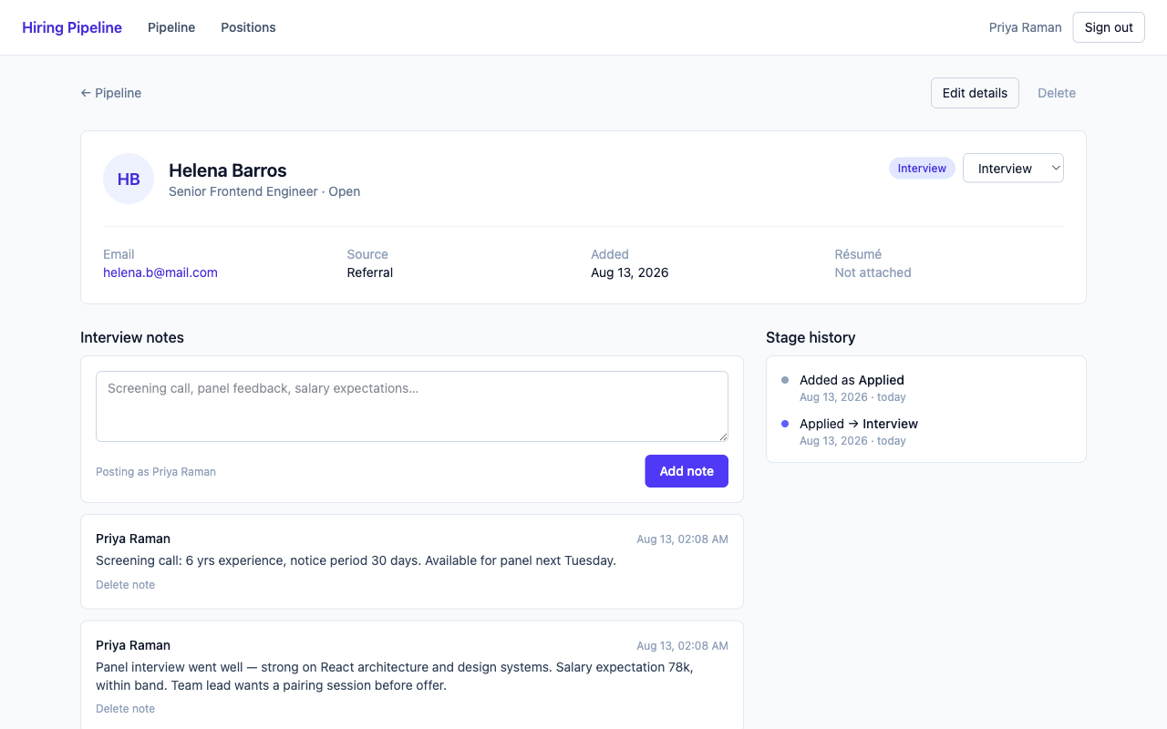Click the Interview stage badge
The image size is (1167, 729).
pyautogui.click(x=922, y=169)
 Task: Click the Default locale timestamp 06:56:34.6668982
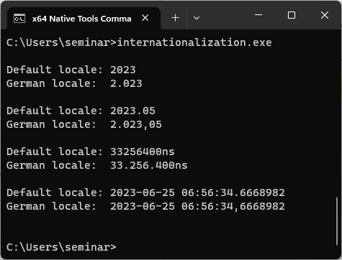pyautogui.click(x=233, y=192)
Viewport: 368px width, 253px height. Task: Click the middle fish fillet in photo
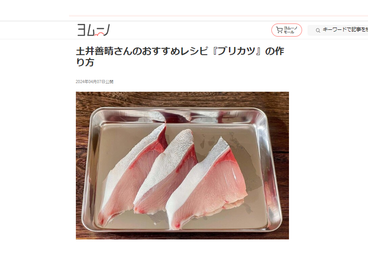(165, 173)
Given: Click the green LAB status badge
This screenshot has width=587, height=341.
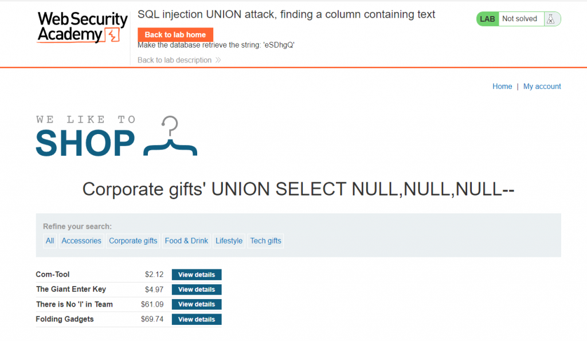Looking at the screenshot, I should tap(488, 19).

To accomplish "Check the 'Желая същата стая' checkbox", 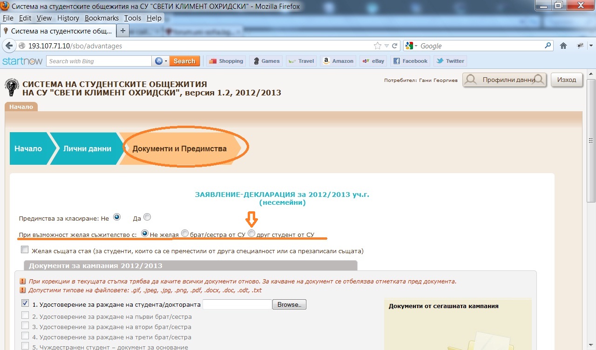I will pos(25,250).
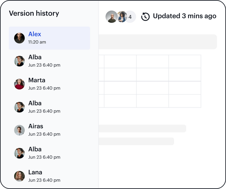
Task: Click Lana's avatar photo
Action: [19, 176]
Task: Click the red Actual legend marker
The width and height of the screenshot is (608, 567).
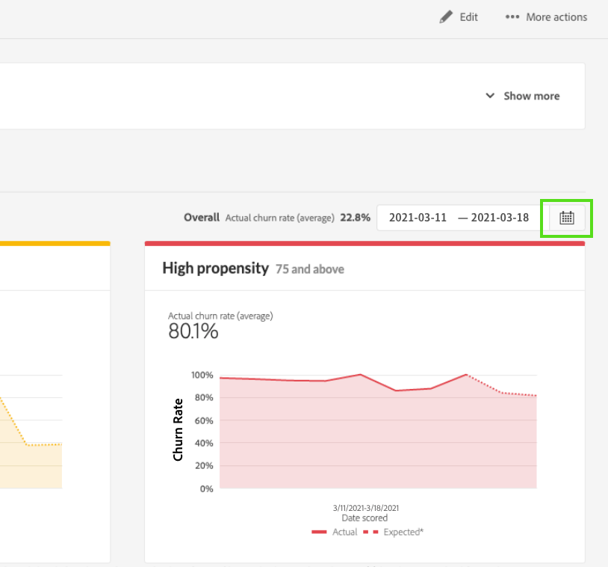Action: (319, 532)
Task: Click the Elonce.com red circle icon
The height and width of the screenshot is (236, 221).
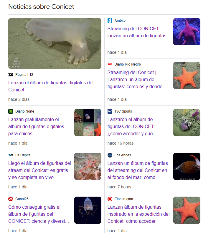Action: (x=110, y=199)
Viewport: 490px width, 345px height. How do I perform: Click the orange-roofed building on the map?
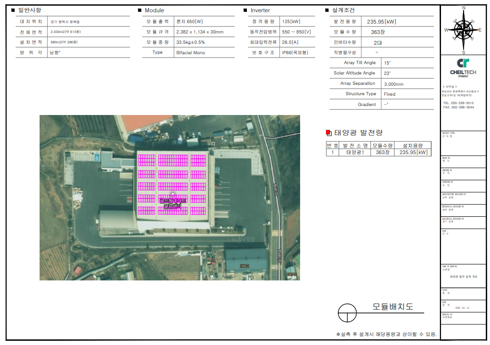[x=147, y=123]
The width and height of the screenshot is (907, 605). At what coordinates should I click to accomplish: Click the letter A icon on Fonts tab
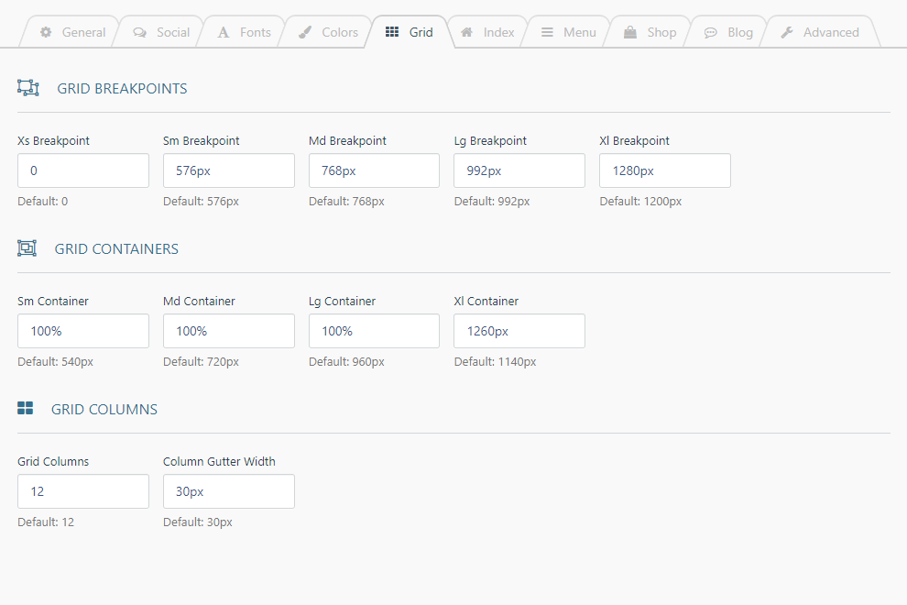click(224, 32)
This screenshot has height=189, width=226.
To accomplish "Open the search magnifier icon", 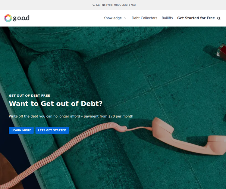I will pyautogui.click(x=219, y=18).
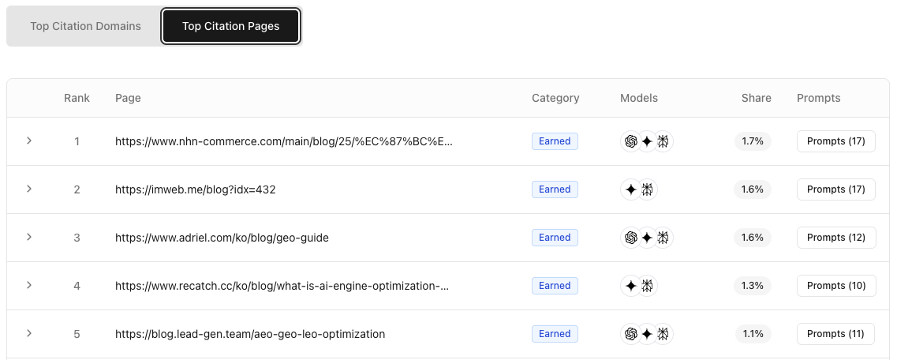Switch to the Top Citation Domains tab
This screenshot has width=897, height=360.
85,26
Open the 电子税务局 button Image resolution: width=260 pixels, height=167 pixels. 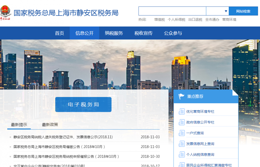point(83,105)
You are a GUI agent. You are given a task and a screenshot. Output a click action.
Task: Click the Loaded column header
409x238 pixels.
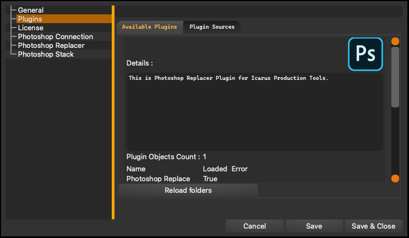(215, 169)
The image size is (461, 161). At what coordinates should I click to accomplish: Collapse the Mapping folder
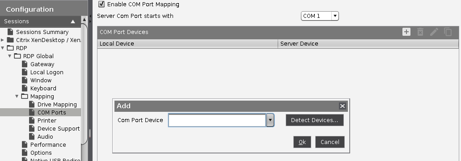click(x=17, y=96)
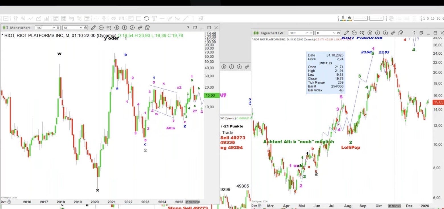
Task: Select the text annotation tool in top toolbar
Action: tap(154, 19)
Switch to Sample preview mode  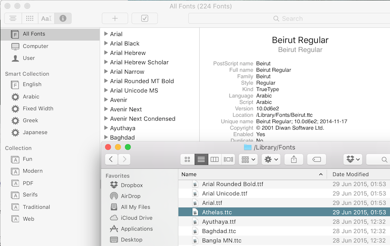tap(13, 18)
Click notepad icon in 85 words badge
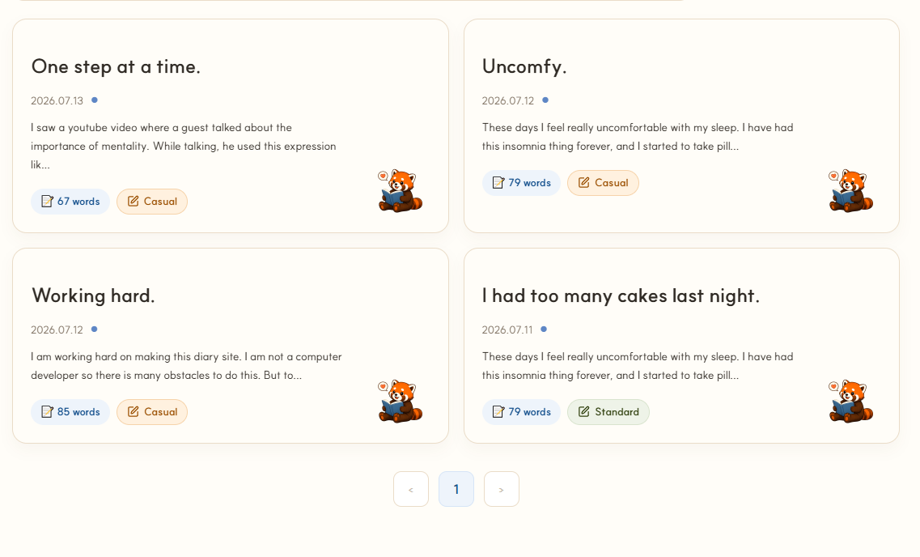 point(47,411)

REQUIREMENT:
Transcribe, word for word, the lines of the listing above from the one that contains "Task: Click the red Actual legend marker" through the one that contains "This screenshot has height=189, width=226.", keeping both ends and dropping the pictures.

RESPONSE:
Task: Click the red Actual legend marker
The width and height of the screenshot is (608, 567).
Action: (319, 532)
Task: Click the Elonce.com red circle icon
The height and width of the screenshot is (236, 221).
Action: (x=110, y=199)
Viewport: 490px width, 345px height. How do I perform: Click the orange-roofed building on the map?
[x=147, y=123]
The width and height of the screenshot is (907, 605). At what coordinates should I click to accomplish: Click the letter A icon on Fonts tab
click(224, 32)
This screenshot has height=189, width=226.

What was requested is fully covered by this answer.